# Prices, Inflation and just plain silly



## teemyob (Nov 22, 2005)

Just been looking at new vans.

Using the New Burstner Aero Van as an example, it is currently around £75,000.00 - £78,000.00 (you might get a 4 cylinder manual for less, but I would not really want one and doubt it would be easy to sell on).

Yet back in 2006, the then Equivalent T Start range could be bought for around £35,000.00 - £40,000.00.

Now the base chassis has not risen in price that much. And the discounts offered to converters has remained the same.

Where does the cost increase come from?

Even taking into consideration the rate of inflation and the poor £-€ exchange rate. In now way can I see any justification for these silly increases.

Anyone in the night owls ?

TM


----------



## geraldandannie (Jun 4, 2006)

Has the Euro exchange rate changed much in that time?

Gerald


----------



## raynipper (Aug 4, 2008)

Hi TM.
Yes the exchange rate was €1.45 in 2006.
Now down to €1.14 it must have an effect.

Ray.


----------



## Vanya (Jun 24, 2011)

In fairness you cannot compare the Aero Van with the T-Star. They are chalk and cheese. The chassis is the new generation Euro V and the conversion is a completely different animal. Also bear in mind the exchange rate has moved from around 1.45 to the current 1.12 - 1.14 a move of around 23% !! and VAT is up to 20%.
BTW I think the Aero Van is a brilliant design...a pity it is being discontinued for 2012.
Burstner do seem to be the market leaders when it comes to innovation.


----------



## teemyob (Nov 22, 2005)

*Euro*



Vanya said:


> In fairness you cannot compare the Aero Van with the T-Star. They are chalk and cheese. The chassis is the new generation Euro V and the conversion is a completely different animal. Also bear in mind the exchange rate has moved from around 1.45 to the current 1.12 - 1.14 a move of around 23% !! and VAT is up to 20%.
> BTW I think the Aero Van is a brilliant design...a pity it is being discontinued for 2012.
> Burstner do seem to be the market leaders when it comes to innovation.

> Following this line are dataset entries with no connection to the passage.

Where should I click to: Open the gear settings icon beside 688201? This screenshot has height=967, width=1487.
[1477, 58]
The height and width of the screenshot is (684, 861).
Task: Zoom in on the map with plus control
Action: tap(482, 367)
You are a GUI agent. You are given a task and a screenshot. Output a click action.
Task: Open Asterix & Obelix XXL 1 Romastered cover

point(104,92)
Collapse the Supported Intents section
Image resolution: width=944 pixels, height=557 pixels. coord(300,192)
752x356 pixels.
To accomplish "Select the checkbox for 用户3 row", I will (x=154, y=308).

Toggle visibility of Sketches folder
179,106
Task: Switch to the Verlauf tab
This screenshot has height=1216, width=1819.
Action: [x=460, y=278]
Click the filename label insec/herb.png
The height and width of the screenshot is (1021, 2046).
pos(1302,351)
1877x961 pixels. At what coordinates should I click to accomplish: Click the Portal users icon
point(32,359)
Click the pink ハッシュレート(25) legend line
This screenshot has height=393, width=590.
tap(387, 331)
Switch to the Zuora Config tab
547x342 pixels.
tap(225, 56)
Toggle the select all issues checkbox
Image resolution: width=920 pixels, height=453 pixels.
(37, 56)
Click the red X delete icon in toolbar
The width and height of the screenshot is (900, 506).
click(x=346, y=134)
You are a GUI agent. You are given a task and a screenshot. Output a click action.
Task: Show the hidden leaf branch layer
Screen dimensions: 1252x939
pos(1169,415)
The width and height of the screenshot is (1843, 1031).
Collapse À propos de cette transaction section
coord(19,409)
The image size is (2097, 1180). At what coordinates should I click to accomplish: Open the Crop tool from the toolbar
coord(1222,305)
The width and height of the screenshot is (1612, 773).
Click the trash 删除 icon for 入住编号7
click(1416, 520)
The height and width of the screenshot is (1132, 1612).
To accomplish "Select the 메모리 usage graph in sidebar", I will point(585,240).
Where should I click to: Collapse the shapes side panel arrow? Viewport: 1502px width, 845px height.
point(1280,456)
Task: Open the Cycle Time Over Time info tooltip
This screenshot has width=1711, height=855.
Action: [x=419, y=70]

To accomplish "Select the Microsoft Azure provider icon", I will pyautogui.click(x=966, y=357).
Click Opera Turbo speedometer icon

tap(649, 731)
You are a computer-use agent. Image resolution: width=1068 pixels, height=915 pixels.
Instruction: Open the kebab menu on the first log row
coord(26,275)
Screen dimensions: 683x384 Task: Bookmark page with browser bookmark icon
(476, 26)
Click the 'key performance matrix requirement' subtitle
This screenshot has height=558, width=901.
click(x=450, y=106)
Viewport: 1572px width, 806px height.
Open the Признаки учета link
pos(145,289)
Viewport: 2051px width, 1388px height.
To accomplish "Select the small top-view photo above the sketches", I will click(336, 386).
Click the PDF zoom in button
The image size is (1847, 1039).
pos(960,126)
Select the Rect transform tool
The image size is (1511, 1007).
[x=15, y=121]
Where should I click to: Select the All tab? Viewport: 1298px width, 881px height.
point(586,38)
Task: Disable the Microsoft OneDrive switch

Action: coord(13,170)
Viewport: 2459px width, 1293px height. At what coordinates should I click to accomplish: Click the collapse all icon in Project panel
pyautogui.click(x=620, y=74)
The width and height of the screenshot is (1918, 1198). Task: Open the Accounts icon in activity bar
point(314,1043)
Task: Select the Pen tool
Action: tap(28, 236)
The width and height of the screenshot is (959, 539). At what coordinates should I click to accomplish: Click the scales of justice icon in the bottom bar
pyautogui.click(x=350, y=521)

The Aero Van is the latest offering to replace the T star. The 2006 Had ESP, Euro IV Engines and Was available with a true Automatic.

The T star was being flogged as the Latest thing in its day.

The NCV3 is the latest EuroSprinter. I have two of the Euro IV versions. A 4 Cylinder and a V6. Mercedes made the Sprinter much Bigger, Improved the same engines and Introduced Adaptive ESP+. There was hardly any cost increase to customers, either when it was introduced or when they made the 2010 MY Sprinter EU V.

See my Post here

This is the Chassis

So if we add 30% to cover Exchange rate, VAT and Inflation to the highest price of T Start - £40k, thats £52k. Add £5k for the extra fancy bits and the chassis - £57k.

I wonder why it is being discontinued?.

TM


----------



## dave-rsvr (Aug 8, 2010)

just a rip off, the 747 was 55000 in 08 and they are about 80000 now,euro has not gone up that much,but while peopl pay it they will sell,ok if you bought in 08 as will help you hold the price but suely if you buy new now your going to lose loads


----------



## tude (Feb 9, 2008)

*Prices*

I did a post on here last wk on burstner 2nd hand prices the big 2 nd hand elegance range are dearer than new ones when you take vat into consideration.but I couldn't convince anybody on here cheers


----------



## Techno100 (May 8, 2010)

Hard bargaining will secure a good deal if you have the slivs in hand.
We still intend to buy a nearly new 726g when our situation permits


----------



## GEMMY (Jun 19, 2006)

Been down to Travelworld ( new Hymer agent) at their open weekend, looking around, the prices of the new Neismans there were really mind boggling.

tony


----------



## Glandwr (Jun 12, 2006)

GEMMY said:


> Been down to Travelworld ( new Hymer agent) at their open weekend, looking around, the prices of the new Neismans there were really mind boggling.
> 
> tony


Is that Telford Tony? New Hymer dealer?

Dick


----------



## coppo (May 27, 2009)

GEMMY said:


> Been down to Travelworld ( new Hymer agent) at their open weekend, looking around, the prices of the new Neismans there were really mind boggling.
> 
> tony


We were at their(N&B) in Polch last year, the prices of some of the Flairs well over 200,000 euros.

A number of people we met there said they are just not selling, I wonder why.

I wasn't even that impressed with the factory visit, contentious point I know but not a patch on Hymers.

Paul.


----------



## DTPCHEMICALS (Jul 24, 2006)

And *properties *around here are not selling sub £65k
Dave p


----------



## teemyob (Nov 22, 2005)

*N&B*



coppo said:


> GEMMY said:
> 
> 
> > Been down to Travelworld ( new Hymer agent) at their open weekend, looking around, the prices of the new Neismans there were really mind boggling.
> ...


I don't see anything to rave about with the N&B's

TM


----------



## coppo (May 27, 2009)

DTPCHEMICALS said:


> And *properties *around here are not selling sub £65k
> Dave p


Yes it does put it into perspective Dave, well over 200,000 euros for a motorhome and whats more the fibreglass fronts for the niesmanns are bought from Turkey because they are too expensive to be sorced in Germany.

They used to discard 7 out of every 10 of the fronts because the quality was rubbish, but it was still cheaper to do this than buy from Germany. The quality has improved I hasten to add, but it just goes to show that everybody likes cost cutting(even the Germans).

At that price they should be gold plated.

Paul.


----------